XYZ Corporation’s strategic planning and goal-setting process whilst rigorous and time consuming was designed to beat the market and take it to the upper quintile of the power curve. This was able to facilitate its ambitious growth drive and positioned the company as a competitive player in the global market. It is important to highlight that some opportunities can only be identified or invalidated through this thorough process, as you find that some opportunities that seemed obvious are in actual fact, not real bets and would cost more than they are worth. Similarly, some fewer known opportunities can turn out to be the big bet.
Effective Goal Setting and Strategic planning has many benefits; it forces organisations to stay aware of the future state of opportunities and challenges. It also forces them to anticipate risks and understand what resources will be needed to seize opportunities and overcome greater scale issues.

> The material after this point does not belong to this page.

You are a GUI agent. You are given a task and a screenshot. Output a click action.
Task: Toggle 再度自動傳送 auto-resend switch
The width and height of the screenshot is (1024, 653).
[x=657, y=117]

It also gives individuals a sense of direction and marshals them around a common mission, whilst creating standards and accountability. Strategic planning can enhance operational plans and efficiency and helps organisations limit the time spent on crisis management, where they are reacting to unexpected changes that they failed to anticipate and prepare for.
Goal Setting for businesses is typically an activity that occurs towards the start of a financial year following an assessment of the previous period’s performance, so now is a great time to begin to make those assessments and plans towards a new financial year.